I thought never to write in this diary again, but the time has come. When I got home last night Mina had supper ready, and when we had supped she told me of Van Helsing’s visit, and of her having given him the two diaries copied out, and of how anxious she has been about me. She showed me in the doctor’s letter that all I wrote down was true. It seems to have made a new man of me. It was the doubt as to the reality of the whole thing that knocked me over. I felt impotent, and in the dark, and distrustful. But, now that I know, I am not afraid, even of the Count. He has succeeded after all, then, in his design in getting to London, and it was he I saw. He has got younger, and how? Van Helsing is the man to unmask him and hunt him out, if he is anything like what Mina says. We sat late, and talked it all over. Mina is dressing, and I shall call at the hotel in a few minutes and bring him over ...
He was, I think, surprised to see me. When I came into the room where he was, and introduced myself, he took me by the shoulder, and turned my face round to the light, and said, after a sharp scrutiny:—
‘But Madam Mina told me you were ill, that you had had a shock.’ It was so funny to hear my wife called ‘Madam Mina’ by this kindly, strong-faced old man. I smiled, and said:—
‘I was ill, I have had a shock; but you have cured me already.’
‘And how?’
‘By your letter to Mina last night. I was in doubt, and then everything took a hue of unreality, and I did not know what to trust, even the evidence of my own senses. Not knowing what to trust, I did not know what to do; and so had only to keep on working in what had hitherto been the groove of my life. The groove ceased to avail me, and I mistrusted myself. Doctor, you don’t know what it is to doubt everything, even yourself. No, you don’t; you couldn’t with eyebrows like yours.’ He seemed pleased, and laughed as he said:—
‘So! You are physiognomist. I learn more here with each hour. I am with so much pleasure coming to you to breakfast; and, oh, sir, you will pardon praise from an old man, but you are blessed in your wife.’ I would listen to him go on praising Mina for a day, so I simply nodded and stood silent.r />
‘She is one of God’s women, fashioned by His own hand to show us men and other women that there is a heaven where we can enter, and that its light can be here on earth. So true, so sweet, so noble, so little an egoist—and that, let me tell you, is much in this age, so sceptical and selfish. And you sir—I have read all the letters to poor Miss Lucy, and some of them speak of you, so I know you since some days from the knowing of others; but I have seen your true self since last night. You will give me your hand, will you not? And let us be friends for all our lives.’

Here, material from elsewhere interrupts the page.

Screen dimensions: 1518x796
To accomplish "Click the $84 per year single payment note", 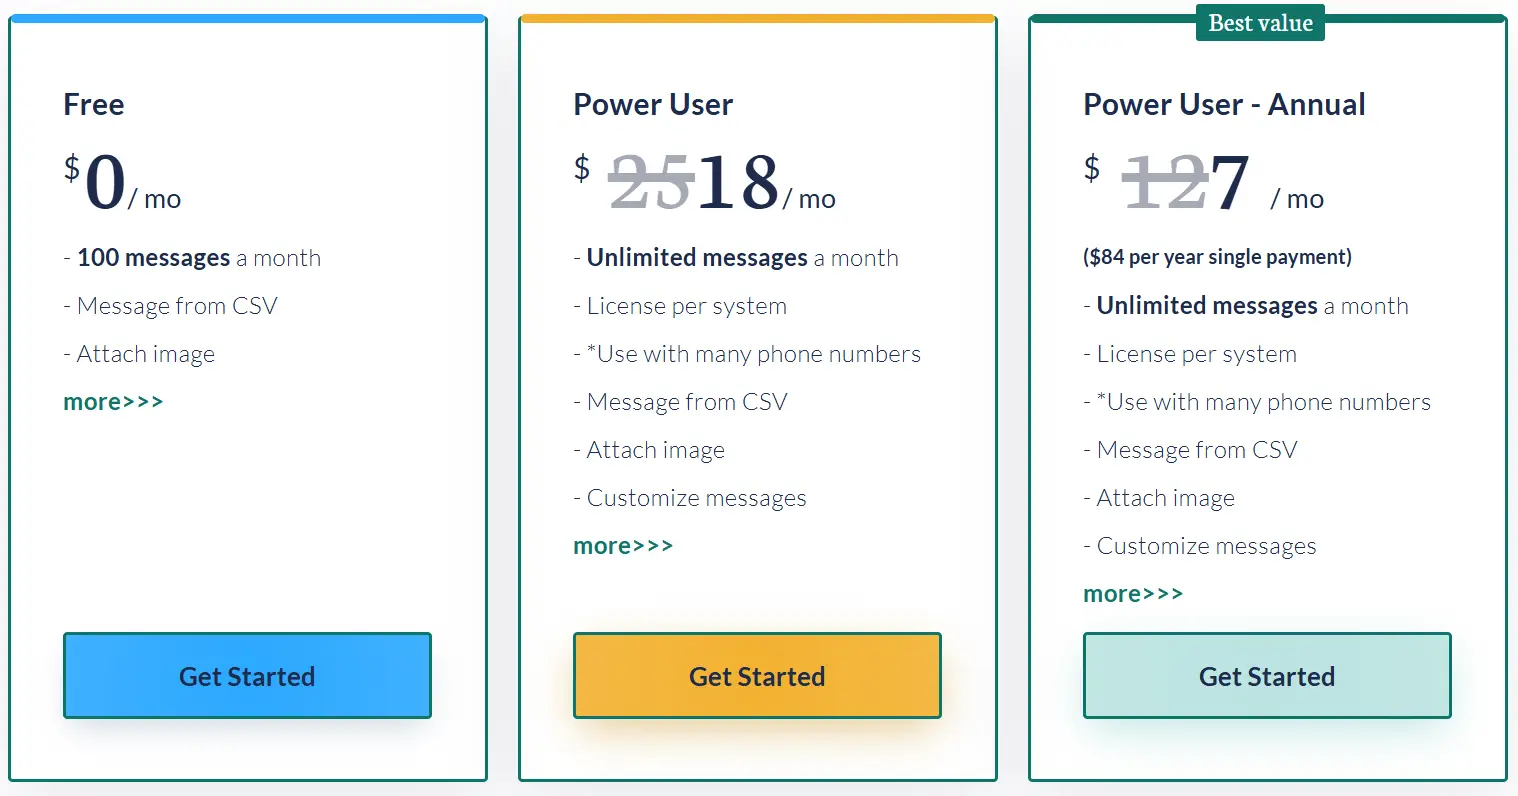I will tap(1217, 257).

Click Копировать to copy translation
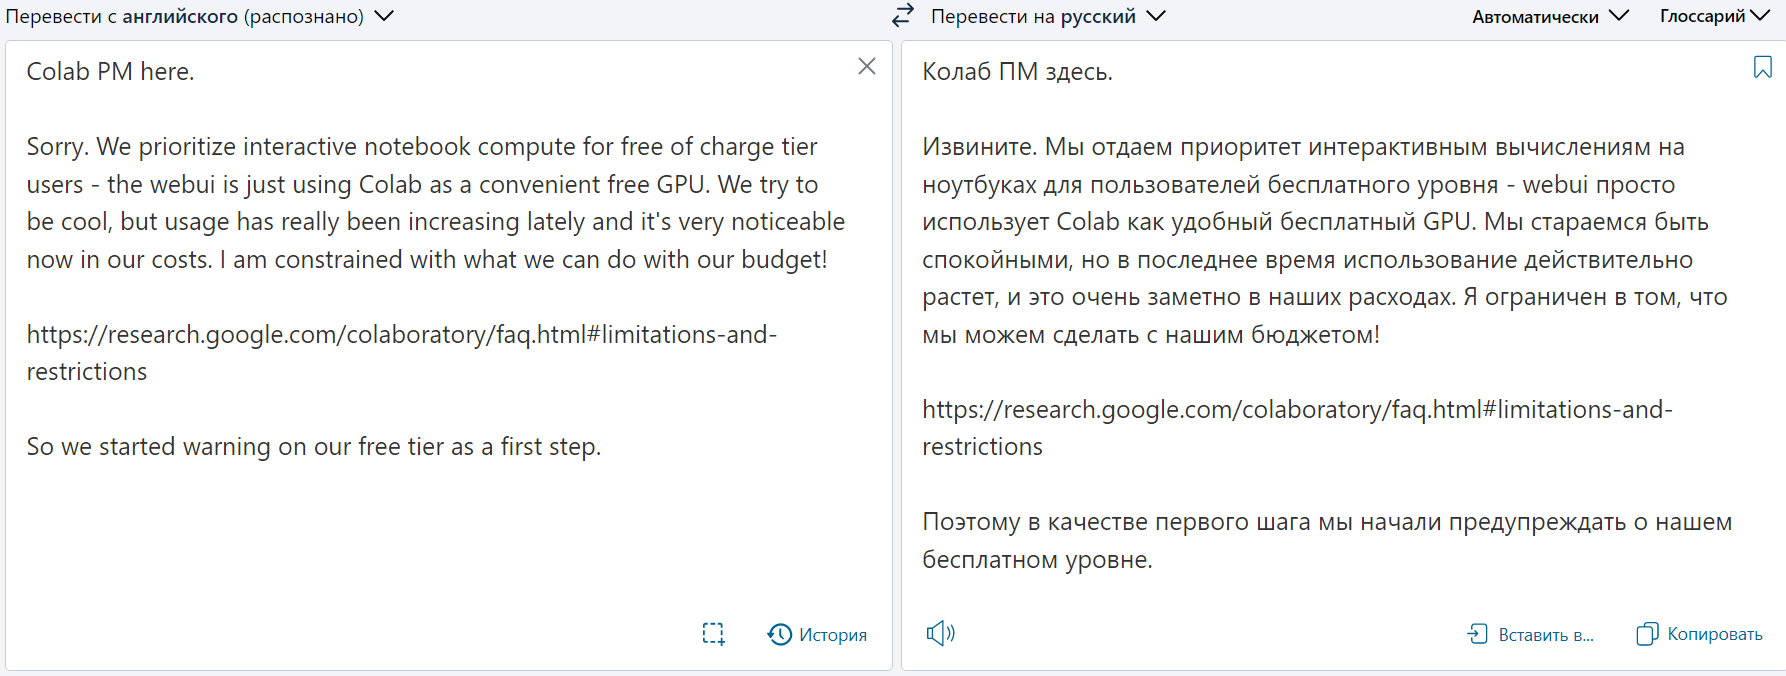point(1715,634)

We shook hands, and he was so earnest and so kind that it made me quite choky.
‘And now,’ he said, ‘may I ask you for some more help? I have a great task to do, and at the beginning it is to know. You can help me here. Can you tell me what went before your going to Transylvania? Later on I may ask more help, and of a different kind; but at first this will do.’
‘Look here, sir,’ I said, ‘does what you have to do concern the Count?’
‘It does,’ he said solemnly.
‘Then I am with you heart and soul. As you go by the 10.30 train, you will not have time to read them; but I shall get the bundle of papers. You can take them with you and read them in the train.’
After breakfast I saw him to the station. When we were parting he said:—
‘Perhaps you will come to town if I send to you, and take Madam Mina too.’
‘We shall both come when you will,’ I said.
I had got him the morning papers and the London papers of the previous night, and while we were talking at the carriage window, waiting for the train to start, he was turning them over. His eye suddenly seemed to catch something in one of them, the Westminster Gazette—I knew it by the colour—and he grew quite white. He read something intently, groaning to himself: ‘Mein Gott! Mein Gott! So soon! so soon!’ I do not think he remembered me at the moment. Just then the whistle blew, and the train moved off. This recalled him to himself, and he leaned out of the window and waved his hand, calling out: ‘Love to Madam Mina; I shall write so soon as ever I can.’